L.A. Times guy Paul Cullum has struck again with a Richard Gere interview piece about his portrayal of legendary con man Clifford Irving in Lasse Hallstrom’s The Hoax. Gere is pretty good in the film — it’s one of his high-wire, high-energy performances, playing another great pretender — but there’s one small thing wrong that turns into a big thing the more you think about it, and it’s the kind of thing Cullum would never mention in one of his kiss-ass profiles.
(l.) Richard Gere as Clifford Irving in The Hoax; Irving himself sometime in the early ’70s
The thing is, Gere, 57, looks a wee bit too old for the part.
Irving was born in November 1930, and was 40 and 41 years old when the Howard Hughes fake-autobiography scandal happened in 1971 and early ’72. Gere looks fine for his age, but he doesn’t look too much younger than 57, even with dyed brown hair. And Irving was a handsome, young-looking guy back then (i.e., like someone in mid to late 30s), so Gere is facing even more of an uphill situation.
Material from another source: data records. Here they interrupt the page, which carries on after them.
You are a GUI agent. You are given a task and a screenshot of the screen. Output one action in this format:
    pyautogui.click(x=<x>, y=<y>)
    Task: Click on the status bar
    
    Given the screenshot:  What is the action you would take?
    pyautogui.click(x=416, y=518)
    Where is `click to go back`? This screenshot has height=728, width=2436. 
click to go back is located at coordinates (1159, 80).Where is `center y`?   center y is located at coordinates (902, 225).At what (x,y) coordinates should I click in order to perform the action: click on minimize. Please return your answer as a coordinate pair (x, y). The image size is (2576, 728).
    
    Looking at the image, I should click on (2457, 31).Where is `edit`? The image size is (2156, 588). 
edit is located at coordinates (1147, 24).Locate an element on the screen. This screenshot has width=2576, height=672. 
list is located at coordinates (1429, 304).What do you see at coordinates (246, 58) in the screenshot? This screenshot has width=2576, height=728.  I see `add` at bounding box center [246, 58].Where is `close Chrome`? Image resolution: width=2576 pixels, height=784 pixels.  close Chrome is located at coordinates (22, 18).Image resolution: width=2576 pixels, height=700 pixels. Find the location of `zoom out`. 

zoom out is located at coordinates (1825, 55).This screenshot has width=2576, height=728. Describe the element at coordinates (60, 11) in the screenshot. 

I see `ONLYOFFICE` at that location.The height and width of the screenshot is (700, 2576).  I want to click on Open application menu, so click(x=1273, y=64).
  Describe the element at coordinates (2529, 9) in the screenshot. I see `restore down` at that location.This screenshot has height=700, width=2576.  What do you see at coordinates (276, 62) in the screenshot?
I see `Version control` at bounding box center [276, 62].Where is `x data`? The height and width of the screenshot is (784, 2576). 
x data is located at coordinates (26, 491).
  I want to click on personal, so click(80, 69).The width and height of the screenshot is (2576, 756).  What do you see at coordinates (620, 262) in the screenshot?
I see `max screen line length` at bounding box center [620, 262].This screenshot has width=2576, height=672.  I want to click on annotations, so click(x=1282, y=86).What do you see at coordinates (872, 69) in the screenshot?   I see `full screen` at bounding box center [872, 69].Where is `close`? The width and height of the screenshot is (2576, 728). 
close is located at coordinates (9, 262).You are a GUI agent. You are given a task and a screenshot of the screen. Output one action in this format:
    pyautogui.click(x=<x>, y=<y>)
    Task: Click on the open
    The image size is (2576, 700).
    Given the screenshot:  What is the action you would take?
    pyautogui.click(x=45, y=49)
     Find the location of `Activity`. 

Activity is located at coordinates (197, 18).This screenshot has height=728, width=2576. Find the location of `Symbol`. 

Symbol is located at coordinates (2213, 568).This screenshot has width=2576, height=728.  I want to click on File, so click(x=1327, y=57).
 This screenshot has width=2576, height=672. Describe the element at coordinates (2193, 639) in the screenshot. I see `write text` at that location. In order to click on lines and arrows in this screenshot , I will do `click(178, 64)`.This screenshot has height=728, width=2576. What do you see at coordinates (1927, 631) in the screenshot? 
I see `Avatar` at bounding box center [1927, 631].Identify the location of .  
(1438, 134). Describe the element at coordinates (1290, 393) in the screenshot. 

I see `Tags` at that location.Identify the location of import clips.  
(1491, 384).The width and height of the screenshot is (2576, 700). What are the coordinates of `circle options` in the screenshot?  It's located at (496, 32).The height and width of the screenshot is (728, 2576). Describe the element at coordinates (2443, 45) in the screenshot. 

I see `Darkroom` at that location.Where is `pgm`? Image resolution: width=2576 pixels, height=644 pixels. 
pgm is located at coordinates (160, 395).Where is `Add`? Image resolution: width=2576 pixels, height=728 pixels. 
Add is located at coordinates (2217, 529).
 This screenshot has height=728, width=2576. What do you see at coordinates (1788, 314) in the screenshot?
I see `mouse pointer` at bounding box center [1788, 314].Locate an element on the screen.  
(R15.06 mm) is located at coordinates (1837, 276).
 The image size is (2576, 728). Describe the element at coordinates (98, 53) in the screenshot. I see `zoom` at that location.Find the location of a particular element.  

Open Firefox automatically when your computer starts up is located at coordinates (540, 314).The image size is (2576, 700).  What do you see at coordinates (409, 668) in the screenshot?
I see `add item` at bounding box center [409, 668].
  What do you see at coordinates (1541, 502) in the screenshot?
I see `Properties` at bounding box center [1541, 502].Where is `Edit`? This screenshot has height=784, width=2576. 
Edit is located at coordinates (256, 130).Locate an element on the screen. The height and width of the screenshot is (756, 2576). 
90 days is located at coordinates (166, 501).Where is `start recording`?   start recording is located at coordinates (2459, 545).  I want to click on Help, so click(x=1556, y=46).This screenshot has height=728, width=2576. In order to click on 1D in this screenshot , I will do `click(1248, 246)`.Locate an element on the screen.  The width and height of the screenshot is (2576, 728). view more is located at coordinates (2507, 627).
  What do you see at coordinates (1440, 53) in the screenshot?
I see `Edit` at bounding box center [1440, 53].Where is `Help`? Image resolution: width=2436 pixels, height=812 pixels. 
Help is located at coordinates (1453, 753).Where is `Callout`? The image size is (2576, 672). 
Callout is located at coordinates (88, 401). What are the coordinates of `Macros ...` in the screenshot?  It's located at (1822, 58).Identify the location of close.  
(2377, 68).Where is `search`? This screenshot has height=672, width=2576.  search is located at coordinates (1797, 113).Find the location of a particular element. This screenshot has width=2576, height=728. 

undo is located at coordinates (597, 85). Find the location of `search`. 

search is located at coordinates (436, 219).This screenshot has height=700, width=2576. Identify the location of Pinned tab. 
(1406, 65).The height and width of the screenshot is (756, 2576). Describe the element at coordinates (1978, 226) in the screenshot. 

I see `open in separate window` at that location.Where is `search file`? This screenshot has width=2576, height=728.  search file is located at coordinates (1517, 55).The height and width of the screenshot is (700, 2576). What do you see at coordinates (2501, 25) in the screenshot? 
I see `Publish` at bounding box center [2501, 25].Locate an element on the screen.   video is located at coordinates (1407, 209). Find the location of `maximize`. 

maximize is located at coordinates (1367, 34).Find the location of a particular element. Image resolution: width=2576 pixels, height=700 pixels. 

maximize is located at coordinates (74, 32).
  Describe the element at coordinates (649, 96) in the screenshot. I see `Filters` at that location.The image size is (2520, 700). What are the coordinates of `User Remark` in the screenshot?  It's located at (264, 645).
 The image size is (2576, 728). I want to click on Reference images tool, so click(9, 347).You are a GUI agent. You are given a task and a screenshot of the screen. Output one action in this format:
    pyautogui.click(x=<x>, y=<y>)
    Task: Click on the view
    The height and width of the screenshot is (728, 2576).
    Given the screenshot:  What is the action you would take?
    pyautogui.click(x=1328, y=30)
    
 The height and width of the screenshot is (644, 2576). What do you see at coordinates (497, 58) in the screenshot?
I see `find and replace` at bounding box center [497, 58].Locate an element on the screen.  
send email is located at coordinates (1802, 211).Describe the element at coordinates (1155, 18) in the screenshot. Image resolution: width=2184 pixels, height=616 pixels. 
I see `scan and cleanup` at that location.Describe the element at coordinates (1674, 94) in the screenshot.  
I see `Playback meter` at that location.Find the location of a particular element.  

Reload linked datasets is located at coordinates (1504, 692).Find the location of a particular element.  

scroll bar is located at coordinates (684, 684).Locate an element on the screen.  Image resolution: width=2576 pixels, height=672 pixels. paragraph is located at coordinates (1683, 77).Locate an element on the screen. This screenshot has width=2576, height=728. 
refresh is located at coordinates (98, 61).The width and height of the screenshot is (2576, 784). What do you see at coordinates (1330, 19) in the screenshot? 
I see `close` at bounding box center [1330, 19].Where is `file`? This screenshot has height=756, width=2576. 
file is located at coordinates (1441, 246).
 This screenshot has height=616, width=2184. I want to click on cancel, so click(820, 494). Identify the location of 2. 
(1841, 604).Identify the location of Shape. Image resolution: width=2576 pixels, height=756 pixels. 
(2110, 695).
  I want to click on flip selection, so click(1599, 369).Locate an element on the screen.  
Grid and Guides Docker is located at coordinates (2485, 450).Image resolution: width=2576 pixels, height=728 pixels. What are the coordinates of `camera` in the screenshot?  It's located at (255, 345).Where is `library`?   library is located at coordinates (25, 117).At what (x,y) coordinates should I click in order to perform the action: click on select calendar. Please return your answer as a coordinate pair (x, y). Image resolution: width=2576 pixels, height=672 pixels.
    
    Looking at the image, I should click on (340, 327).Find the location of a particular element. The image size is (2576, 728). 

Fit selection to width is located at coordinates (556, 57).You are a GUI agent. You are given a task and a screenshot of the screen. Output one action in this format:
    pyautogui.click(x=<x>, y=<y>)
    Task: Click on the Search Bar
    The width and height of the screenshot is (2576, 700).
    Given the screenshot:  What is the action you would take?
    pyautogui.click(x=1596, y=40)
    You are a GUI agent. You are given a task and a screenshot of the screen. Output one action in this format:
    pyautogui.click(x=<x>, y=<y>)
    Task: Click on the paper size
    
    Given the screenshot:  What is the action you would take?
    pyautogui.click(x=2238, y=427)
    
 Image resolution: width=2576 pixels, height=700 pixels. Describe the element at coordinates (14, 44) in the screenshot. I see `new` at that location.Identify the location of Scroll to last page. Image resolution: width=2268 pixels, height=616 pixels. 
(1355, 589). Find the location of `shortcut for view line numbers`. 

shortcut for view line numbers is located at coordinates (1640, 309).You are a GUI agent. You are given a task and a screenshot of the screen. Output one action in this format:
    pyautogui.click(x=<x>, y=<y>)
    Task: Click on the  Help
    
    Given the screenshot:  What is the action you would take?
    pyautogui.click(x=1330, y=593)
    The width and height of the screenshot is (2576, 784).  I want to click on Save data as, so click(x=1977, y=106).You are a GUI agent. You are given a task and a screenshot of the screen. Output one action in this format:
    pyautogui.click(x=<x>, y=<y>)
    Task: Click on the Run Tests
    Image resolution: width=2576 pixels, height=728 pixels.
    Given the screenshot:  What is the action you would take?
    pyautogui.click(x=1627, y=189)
Plus you need the elan of youth to play a man who’s so arrogant that he decides to tell one of the biggest whoppers of all time to everyone on the planet. A guy like that in a movie has to look, at the very oldest, about 40. When you’re 40 years old you’re still close enough to your 30s to have hung onto that cocky attitude you once had…that “I’m so fucking cute I can get away with anything” mentality. An audience can roll with a 40 year-old doing this (especially one who looks a tiny bit younger), but the sight of a guy in his mid ’50s shamelessly lying through his teeth is tawdry and undignified. You’re supposed to know better after you’ve passed the big five-oh.